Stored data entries

..........

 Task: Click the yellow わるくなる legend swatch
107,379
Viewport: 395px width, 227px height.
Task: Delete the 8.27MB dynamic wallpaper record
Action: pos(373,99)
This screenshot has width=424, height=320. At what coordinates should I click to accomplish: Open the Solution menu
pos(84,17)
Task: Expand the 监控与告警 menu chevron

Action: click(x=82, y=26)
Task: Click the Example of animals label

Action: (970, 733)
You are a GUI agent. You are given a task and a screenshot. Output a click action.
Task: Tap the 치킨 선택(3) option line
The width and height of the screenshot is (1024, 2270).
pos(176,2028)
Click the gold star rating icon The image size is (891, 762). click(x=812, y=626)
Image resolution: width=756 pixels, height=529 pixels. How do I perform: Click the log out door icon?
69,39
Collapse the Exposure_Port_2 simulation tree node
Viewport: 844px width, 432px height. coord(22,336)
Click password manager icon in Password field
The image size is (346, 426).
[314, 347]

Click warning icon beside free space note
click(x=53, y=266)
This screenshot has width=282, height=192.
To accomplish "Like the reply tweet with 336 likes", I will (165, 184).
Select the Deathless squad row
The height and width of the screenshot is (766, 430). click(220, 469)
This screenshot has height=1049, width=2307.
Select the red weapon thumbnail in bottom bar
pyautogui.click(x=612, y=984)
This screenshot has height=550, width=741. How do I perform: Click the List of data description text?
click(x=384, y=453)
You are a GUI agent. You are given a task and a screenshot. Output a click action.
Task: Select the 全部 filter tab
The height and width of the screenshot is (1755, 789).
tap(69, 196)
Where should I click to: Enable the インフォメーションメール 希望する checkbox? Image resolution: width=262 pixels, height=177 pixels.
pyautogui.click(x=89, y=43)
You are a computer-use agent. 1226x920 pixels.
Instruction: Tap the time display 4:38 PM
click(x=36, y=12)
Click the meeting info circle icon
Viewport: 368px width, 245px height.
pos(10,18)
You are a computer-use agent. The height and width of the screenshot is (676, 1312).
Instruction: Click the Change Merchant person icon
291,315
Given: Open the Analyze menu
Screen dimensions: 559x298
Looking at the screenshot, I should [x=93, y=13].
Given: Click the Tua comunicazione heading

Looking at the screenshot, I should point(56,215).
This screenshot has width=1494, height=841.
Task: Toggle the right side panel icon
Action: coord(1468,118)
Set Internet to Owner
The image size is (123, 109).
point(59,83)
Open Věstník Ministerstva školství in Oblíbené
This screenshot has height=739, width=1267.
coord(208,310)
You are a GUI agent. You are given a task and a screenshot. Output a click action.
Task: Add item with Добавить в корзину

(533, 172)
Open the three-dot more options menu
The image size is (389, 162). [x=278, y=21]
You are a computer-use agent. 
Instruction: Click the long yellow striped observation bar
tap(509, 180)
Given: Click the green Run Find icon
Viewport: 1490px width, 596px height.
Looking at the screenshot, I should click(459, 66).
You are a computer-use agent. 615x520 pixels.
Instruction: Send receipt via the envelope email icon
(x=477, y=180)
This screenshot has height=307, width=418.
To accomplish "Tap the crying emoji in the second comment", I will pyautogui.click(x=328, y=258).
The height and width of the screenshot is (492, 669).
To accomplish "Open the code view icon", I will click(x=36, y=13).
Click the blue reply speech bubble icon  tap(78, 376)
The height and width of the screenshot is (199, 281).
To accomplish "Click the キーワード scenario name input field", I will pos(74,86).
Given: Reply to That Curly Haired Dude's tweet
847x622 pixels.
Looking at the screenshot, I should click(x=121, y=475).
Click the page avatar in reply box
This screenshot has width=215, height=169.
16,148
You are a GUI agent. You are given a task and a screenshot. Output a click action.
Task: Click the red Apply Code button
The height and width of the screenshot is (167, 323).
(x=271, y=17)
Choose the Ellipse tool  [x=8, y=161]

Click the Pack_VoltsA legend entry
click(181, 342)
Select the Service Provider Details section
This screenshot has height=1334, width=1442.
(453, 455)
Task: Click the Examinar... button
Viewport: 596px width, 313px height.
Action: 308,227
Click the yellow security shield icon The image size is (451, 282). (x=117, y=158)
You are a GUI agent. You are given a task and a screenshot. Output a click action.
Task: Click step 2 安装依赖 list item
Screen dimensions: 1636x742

..........

◆ ASSIGNED TASK: This exercise requires the lines of the entries containing the string "will".

◆ YOUR RESPONSE:
To accomplish "Like the reply tweet with 336 likes", I will (165, 184).
To accomplish "Tap the crying emoji in the second comment", I will pyautogui.click(x=328, y=258).
To accomplish "Open the code view icon", I will click(x=36, y=13).
To accomplish "Click the キーワード scenario name input field", I will pos(74,86).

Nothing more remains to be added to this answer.